PROBLEM DESCRIPTION:
Rewrite the stretch from the line containing "The height and" through the end of the data, changing "gift icon" to "present icon" and keeping everything else the same. Leave the pictures out of your answer.

***** STORED DATA

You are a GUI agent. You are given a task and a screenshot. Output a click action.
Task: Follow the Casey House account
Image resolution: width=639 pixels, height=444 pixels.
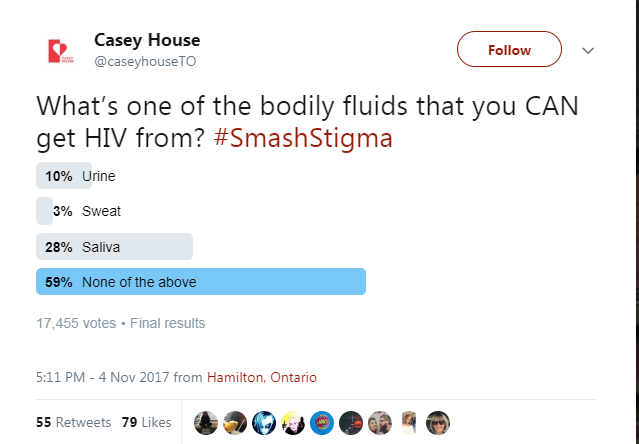[x=509, y=49]
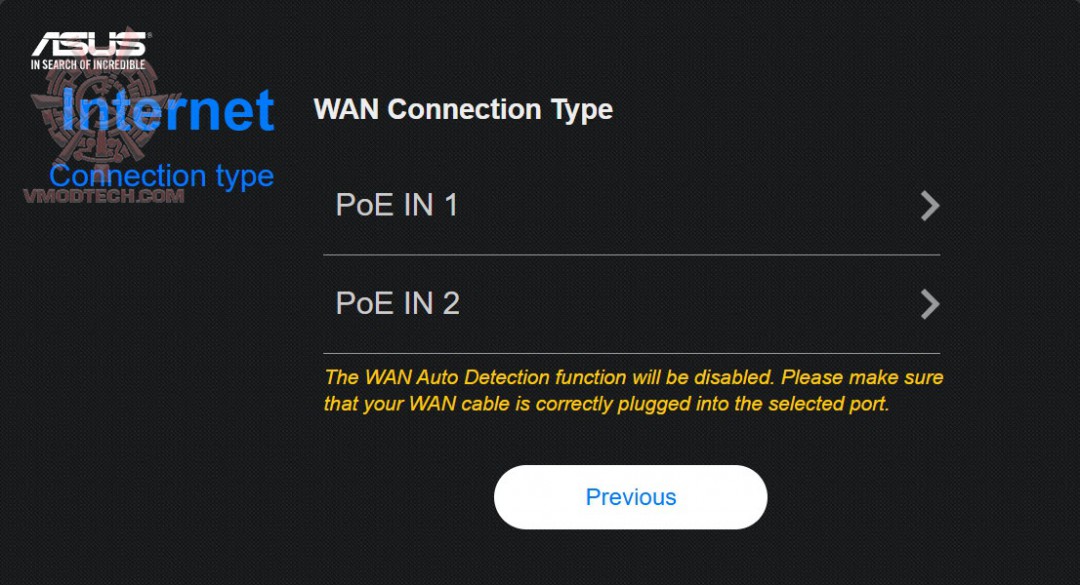Click the 'WAN Connection Type' title

point(463,109)
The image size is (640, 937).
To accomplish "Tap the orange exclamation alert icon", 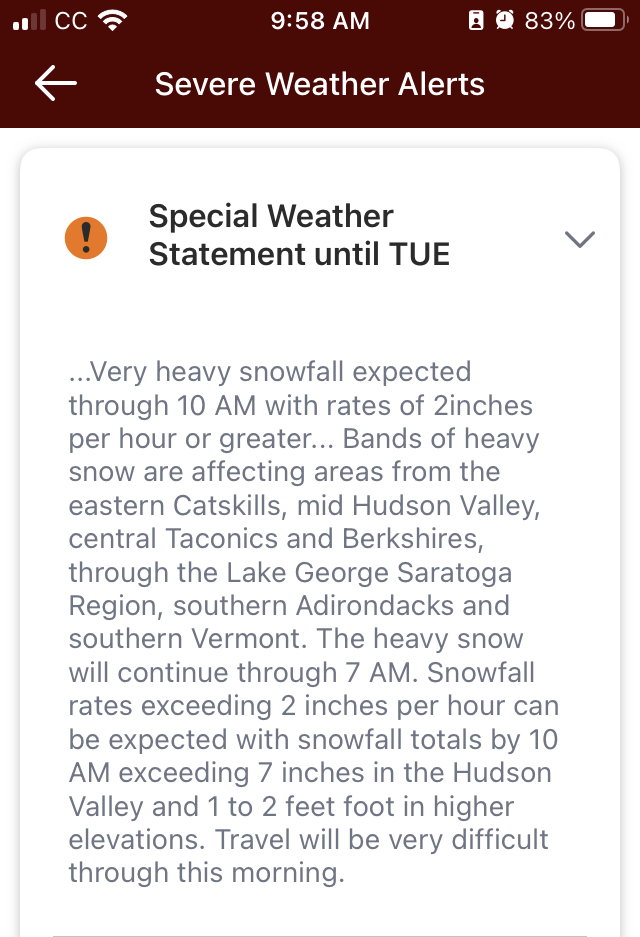I will [86, 237].
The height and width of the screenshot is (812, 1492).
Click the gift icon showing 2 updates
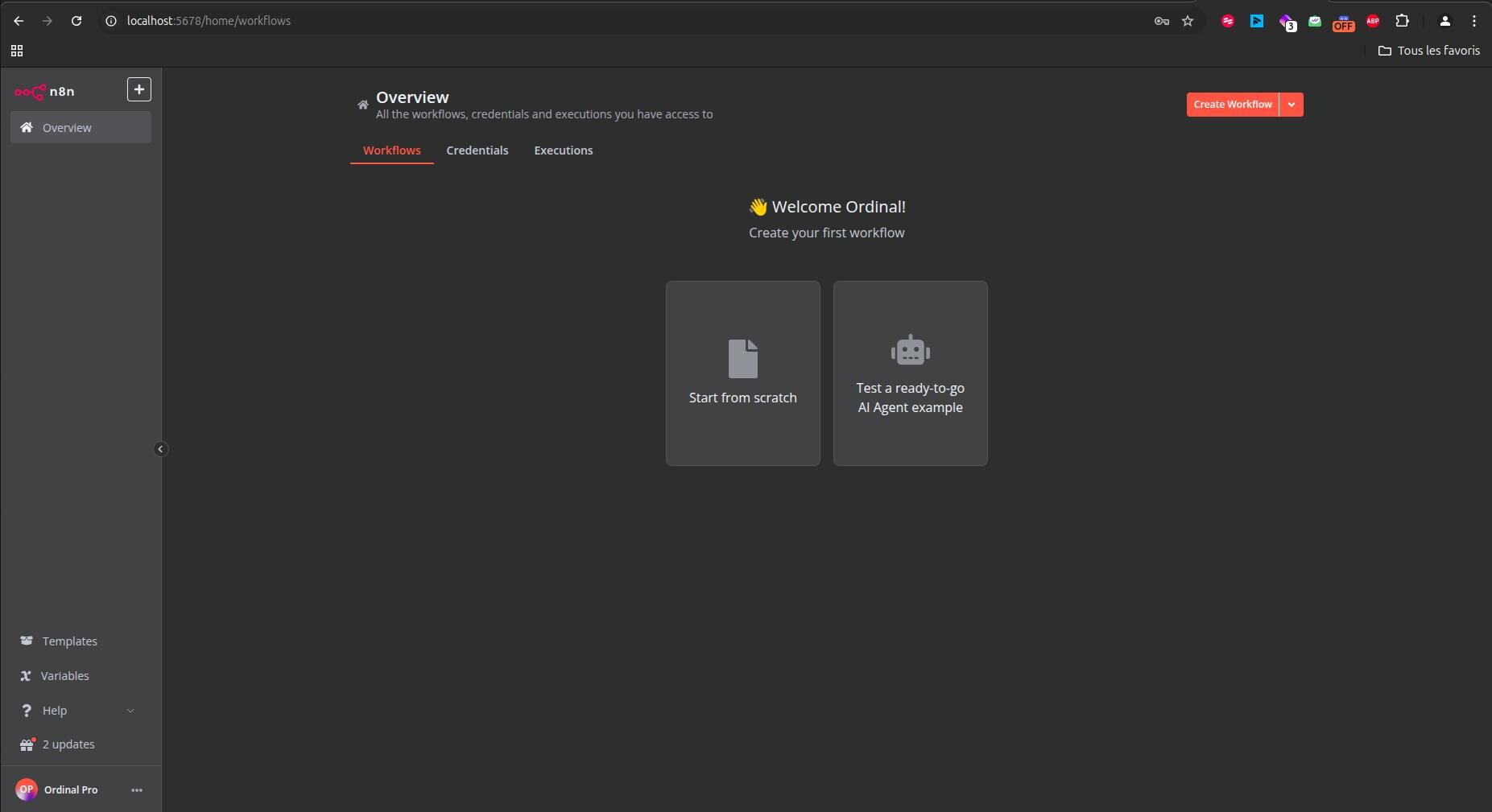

**********

RESULT BELOW:
The height and width of the screenshot is (812, 1492).
Click the present icon showing 2 updates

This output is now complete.